DATASET Block Start

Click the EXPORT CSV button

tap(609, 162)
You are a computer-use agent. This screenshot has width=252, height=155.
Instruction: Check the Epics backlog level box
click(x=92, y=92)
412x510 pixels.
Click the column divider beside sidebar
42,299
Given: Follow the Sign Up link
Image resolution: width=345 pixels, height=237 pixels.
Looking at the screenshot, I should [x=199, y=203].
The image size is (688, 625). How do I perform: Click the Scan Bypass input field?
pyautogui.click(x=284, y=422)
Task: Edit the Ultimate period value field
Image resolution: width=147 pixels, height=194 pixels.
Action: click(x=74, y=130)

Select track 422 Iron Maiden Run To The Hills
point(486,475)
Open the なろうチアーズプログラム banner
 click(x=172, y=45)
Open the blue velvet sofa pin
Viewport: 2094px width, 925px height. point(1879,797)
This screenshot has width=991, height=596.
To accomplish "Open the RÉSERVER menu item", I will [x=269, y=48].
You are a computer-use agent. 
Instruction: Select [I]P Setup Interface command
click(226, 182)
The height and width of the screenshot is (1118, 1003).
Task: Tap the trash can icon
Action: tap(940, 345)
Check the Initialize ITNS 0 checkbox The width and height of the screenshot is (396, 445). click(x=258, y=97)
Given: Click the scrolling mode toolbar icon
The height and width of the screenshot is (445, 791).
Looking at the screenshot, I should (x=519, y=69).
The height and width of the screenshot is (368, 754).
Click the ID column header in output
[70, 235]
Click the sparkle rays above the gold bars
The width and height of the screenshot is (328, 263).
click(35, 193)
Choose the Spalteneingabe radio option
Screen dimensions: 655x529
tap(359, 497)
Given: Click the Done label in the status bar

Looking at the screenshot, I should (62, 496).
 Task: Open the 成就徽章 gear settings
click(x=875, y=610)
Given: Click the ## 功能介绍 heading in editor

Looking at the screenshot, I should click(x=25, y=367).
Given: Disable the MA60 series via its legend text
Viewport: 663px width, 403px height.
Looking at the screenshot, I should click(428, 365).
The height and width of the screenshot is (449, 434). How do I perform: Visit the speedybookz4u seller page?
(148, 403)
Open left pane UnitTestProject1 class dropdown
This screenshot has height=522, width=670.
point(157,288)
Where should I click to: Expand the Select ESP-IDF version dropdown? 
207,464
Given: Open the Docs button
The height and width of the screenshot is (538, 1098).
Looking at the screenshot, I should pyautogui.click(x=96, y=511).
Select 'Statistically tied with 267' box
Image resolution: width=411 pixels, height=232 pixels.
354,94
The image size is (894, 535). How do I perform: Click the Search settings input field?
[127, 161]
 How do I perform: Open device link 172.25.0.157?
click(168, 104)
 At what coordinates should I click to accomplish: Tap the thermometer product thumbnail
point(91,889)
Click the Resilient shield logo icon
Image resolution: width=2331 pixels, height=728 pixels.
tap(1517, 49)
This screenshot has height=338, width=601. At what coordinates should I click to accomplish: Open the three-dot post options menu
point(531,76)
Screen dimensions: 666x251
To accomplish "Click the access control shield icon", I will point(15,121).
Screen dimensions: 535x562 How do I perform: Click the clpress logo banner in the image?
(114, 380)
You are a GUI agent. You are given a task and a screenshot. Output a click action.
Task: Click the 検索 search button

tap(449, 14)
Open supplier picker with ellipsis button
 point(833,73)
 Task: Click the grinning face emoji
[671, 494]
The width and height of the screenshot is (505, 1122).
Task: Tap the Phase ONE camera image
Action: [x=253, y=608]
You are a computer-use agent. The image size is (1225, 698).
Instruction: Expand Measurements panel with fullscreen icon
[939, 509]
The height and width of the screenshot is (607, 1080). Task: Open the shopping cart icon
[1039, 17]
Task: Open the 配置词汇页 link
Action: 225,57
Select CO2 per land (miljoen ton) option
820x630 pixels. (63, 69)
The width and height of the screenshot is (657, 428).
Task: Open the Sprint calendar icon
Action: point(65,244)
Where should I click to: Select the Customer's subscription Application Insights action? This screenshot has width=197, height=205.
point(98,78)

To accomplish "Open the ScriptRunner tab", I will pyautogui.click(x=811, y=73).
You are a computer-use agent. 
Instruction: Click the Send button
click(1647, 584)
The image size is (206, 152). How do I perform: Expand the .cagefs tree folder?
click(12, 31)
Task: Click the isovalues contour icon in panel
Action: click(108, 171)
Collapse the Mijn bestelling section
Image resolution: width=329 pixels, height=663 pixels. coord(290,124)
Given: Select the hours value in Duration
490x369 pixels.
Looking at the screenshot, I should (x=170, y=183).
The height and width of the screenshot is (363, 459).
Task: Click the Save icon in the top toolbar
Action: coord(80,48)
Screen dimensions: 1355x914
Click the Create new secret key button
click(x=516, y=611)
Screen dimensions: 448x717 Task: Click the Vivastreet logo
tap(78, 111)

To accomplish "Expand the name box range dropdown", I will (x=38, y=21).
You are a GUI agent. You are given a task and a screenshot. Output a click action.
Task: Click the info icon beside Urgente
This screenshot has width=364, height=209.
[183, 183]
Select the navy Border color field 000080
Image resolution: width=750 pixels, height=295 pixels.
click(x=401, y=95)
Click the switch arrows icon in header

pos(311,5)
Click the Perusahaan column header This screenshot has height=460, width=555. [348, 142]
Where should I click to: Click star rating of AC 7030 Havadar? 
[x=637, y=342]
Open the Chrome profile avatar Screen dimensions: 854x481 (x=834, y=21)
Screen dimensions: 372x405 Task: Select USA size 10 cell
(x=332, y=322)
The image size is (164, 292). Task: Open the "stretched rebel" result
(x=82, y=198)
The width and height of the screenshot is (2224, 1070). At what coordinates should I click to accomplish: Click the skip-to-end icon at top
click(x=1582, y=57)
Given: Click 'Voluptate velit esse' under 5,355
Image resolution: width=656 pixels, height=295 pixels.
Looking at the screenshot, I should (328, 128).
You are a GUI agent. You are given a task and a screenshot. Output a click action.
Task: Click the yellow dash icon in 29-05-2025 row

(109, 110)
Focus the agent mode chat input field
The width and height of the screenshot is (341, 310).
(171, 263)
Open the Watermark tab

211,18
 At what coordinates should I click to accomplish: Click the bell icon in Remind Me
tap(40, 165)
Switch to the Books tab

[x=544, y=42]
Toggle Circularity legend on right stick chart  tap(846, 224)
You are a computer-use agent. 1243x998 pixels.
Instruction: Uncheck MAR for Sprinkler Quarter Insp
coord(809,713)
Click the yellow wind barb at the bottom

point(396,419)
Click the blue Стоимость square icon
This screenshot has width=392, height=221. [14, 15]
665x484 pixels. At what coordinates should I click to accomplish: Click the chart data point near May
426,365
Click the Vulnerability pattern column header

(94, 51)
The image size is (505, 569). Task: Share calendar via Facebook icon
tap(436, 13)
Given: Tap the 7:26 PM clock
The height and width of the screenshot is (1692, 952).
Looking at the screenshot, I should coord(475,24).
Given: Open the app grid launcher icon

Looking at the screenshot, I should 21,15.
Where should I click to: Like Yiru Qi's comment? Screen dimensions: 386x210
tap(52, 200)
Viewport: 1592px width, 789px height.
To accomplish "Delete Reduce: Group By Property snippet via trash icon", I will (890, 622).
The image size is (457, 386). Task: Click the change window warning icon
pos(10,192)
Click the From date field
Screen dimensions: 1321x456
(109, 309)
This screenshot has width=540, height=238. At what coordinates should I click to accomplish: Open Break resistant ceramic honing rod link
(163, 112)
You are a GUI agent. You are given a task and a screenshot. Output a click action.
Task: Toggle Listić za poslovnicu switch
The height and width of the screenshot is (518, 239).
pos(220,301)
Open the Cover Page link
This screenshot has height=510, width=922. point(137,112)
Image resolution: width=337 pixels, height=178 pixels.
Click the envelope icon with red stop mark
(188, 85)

DATASET Block End

- WORK TO COMPLETE: Every record is to be written out verbatim.

- ANSWER TO THIS PROBLEM:
Click the EXPORT CSV button

tap(609, 162)
You are a computer-use agent. This screenshot has width=252, height=155.
Instruction: Check the Epics backlog level box
click(x=92, y=92)
412x510 pixels.
Click the column divider beside sidebar
42,299
Given: Follow the Sign Up link
Image resolution: width=345 pixels, height=237 pixels.
Looking at the screenshot, I should [x=199, y=203].
The image size is (688, 625). How do I perform: Click the Scan Bypass input field?
pyautogui.click(x=284, y=422)
Task: Edit the Ultimate period value field
Image resolution: width=147 pixels, height=194 pixels.
Action: click(x=74, y=130)

Select track 422 Iron Maiden Run To The Hills
point(486,475)
Open the なろうチアーズプログラム banner
 click(x=172, y=45)
Open the blue velvet sofa pin
Viewport: 2094px width, 925px height. point(1879,797)
This screenshot has width=991, height=596.
To accomplish "Open the RÉSERVER menu item", I will [x=269, y=48].
You are a computer-use agent. 
Instruction: Select [I]P Setup Interface command
click(226, 182)
The height and width of the screenshot is (1118, 1003).
Task: Tap the trash can icon
Action: tap(940, 345)
Check the Initialize ITNS 0 checkbox The width and height of the screenshot is (396, 445). click(x=258, y=97)
Given: Click the scrolling mode toolbar icon
The height and width of the screenshot is (445, 791).
Looking at the screenshot, I should (x=519, y=69).
The height and width of the screenshot is (368, 754).
Click the ID column header in output
[70, 235]
Click the sparkle rays above the gold bars
The width and height of the screenshot is (328, 263).
click(35, 193)
Choose the Spalteneingabe radio option
Screen dimensions: 655x529
tap(359, 497)
Given: Click the Done label in the status bar

Looking at the screenshot, I should (62, 496).
 Task: Open the 成就徽章 gear settings
click(x=875, y=610)
Given: Click the ## 功能介绍 heading in editor

Looking at the screenshot, I should click(x=25, y=367).
Given: Disable the MA60 series via its legend text
Viewport: 663px width, 403px height.
Looking at the screenshot, I should click(428, 365).
The height and width of the screenshot is (449, 434). How do I perform: Visit the speedybookz4u seller page?
(148, 403)
Open left pane UnitTestProject1 class dropdown
This screenshot has height=522, width=670.
point(157,288)
Where should I click to: Expand the Select ESP-IDF version dropdown? 
207,464
Given: Open the Docs button
The height and width of the screenshot is (538, 1098).
Looking at the screenshot, I should pyautogui.click(x=96, y=511).
Select 'Statistically tied with 267' box
Image resolution: width=411 pixels, height=232 pixels.
354,94
The image size is (894, 535). How do I perform: Click the Search settings input field?
[127, 161]
 How do I perform: Open device link 172.25.0.157?
click(168, 104)
 At what coordinates should I click to accomplish: Tap the thermometer product thumbnail
point(91,889)
Click the Resilient shield logo icon
Image resolution: width=2331 pixels, height=728 pixels.
tap(1517, 49)
This screenshot has height=338, width=601. At what coordinates should I click to accomplish: Open the three-dot post options menu
point(531,76)
Screen dimensions: 666x251
To accomplish "Click the access control shield icon", I will point(15,121).
Screen dimensions: 535x562 How do I perform: Click the clpress logo banner in the image?
(114, 380)
You are a GUI agent. You are given a task and a screenshot. Output a click action.
Task: Click the 検索 search button

tap(449, 14)
Open supplier picker with ellipsis button
 point(833,73)
 Task: Click the grinning face emoji
[671, 494]
The width and height of the screenshot is (505, 1122).
Task: Tap the Phase ONE camera image
Action: [x=253, y=608]
You are a computer-use agent. The image size is (1225, 698).
Instruction: Expand Measurements panel with fullscreen icon
[939, 509]
The height and width of the screenshot is (607, 1080). Task: Open the shopping cart icon
[1039, 17]
Task: Open the 配置词汇页 link
Action: 225,57
Select CO2 per land (miljoen ton) option
820x630 pixels. (63, 69)
The width and height of the screenshot is (657, 428).
Task: Open the Sprint calendar icon
Action: point(65,244)
Where should I click to: Select the Customer's subscription Application Insights action? This screenshot has width=197, height=205.
point(98,78)

To accomplish "Open the ScriptRunner tab", I will pyautogui.click(x=811, y=73).
You are a computer-use agent. 
Instruction: Click the Send button
click(1647, 584)
The image size is (206, 152). How do I perform: Expand the .cagefs tree folder?
click(12, 31)
Task: Click the isovalues contour icon in panel
Action: click(108, 171)
Collapse the Mijn bestelling section
Image resolution: width=329 pixels, height=663 pixels. coord(290,124)
Given: Select the hours value in Duration
490x369 pixels.
Looking at the screenshot, I should (x=170, y=183).
The height and width of the screenshot is (363, 459).
Task: Click the Save icon in the top toolbar
Action: coord(80,48)
Screen dimensions: 1355x914
Click the Create new secret key button
click(x=516, y=611)
Screen dimensions: 448x717 Task: Click the Vivastreet logo
tap(78, 111)

To accomplish "Expand the name box range dropdown", I will (x=38, y=21).
You are a GUI agent. You are given a task and a screenshot. Output a click action.
Task: Click the info icon beside Urgente
This screenshot has width=364, height=209.
[183, 183]
Select the navy Border color field 000080
Image resolution: width=750 pixels, height=295 pixels.
click(x=401, y=95)
Click the switch arrows icon in header

pos(311,5)
Click the Perusahaan column header This screenshot has height=460, width=555. [348, 142]
Where should I click to: Click star rating of AC 7030 Havadar? 
[x=637, y=342]
Open the Chrome profile avatar Screen dimensions: 854x481 (x=834, y=21)
Screen dimensions: 372x405 Task: Select USA size 10 cell
(x=332, y=322)
The image size is (164, 292). Task: Open the "stretched rebel" result
(x=82, y=198)
The width and height of the screenshot is (2224, 1070). At what coordinates should I click to accomplish: Click the skip-to-end icon at top
click(x=1582, y=57)
Given: Click 'Voluptate velit esse' under 5,355
Image resolution: width=656 pixels, height=295 pixels.
Looking at the screenshot, I should (328, 128).
You are a GUI agent. You are given a task and a screenshot. Output a click action.
Task: Click the yellow dash icon in 29-05-2025 row

(109, 110)
Focus the agent mode chat input field
The width and height of the screenshot is (341, 310).
(171, 263)
Open the Watermark tab

211,18
 At what coordinates should I click to accomplish: Click the bell icon in Remind Me
tap(40, 165)
Switch to the Books tab

[x=544, y=42]
Toggle Circularity legend on right stick chart  tap(846, 224)
You are a computer-use agent. 1243x998 pixels.
Instruction: Uncheck MAR for Sprinkler Quarter Insp
coord(809,713)
Click the yellow wind barb at the bottom

point(396,419)
Click the blue Стоимость square icon
This screenshot has width=392, height=221. [14, 15]
665x484 pixels. At what coordinates should I click to accomplish: Click the chart data point near May
426,365
Click the Vulnerability pattern column header

(94, 51)
The image size is (505, 569). Task: Share calendar via Facebook icon
tap(436, 13)
Given: Tap the 7:26 PM clock
The height and width of the screenshot is (1692, 952).
Looking at the screenshot, I should coord(475,24).
Given: Open the app grid launcher icon

Looking at the screenshot, I should 21,15.
Where should I click to: Like Yiru Qi's comment? Screen dimensions: 386x210
tap(52, 200)
Viewport: 1592px width, 789px height.
To accomplish "Delete Reduce: Group By Property snippet via trash icon", I will (890, 622).
The image size is (457, 386). Task: Click the change window warning icon
pos(10,192)
Click the From date field
Screen dimensions: 1321x456
(109, 309)
This screenshot has width=540, height=238. At what coordinates should I click to accomplish: Open Break resistant ceramic honing rod link
(163, 112)
You are a GUI agent. You are given a task and a screenshot. Output a click action.
Task: Toggle Listić za poslovnicu switch
The height and width of the screenshot is (518, 239).
pos(220,301)
Open the Cover Page link
This screenshot has height=510, width=922. point(137,112)
Image resolution: width=337 pixels, height=178 pixels.
Click the envelope icon with red stop mark
(188, 85)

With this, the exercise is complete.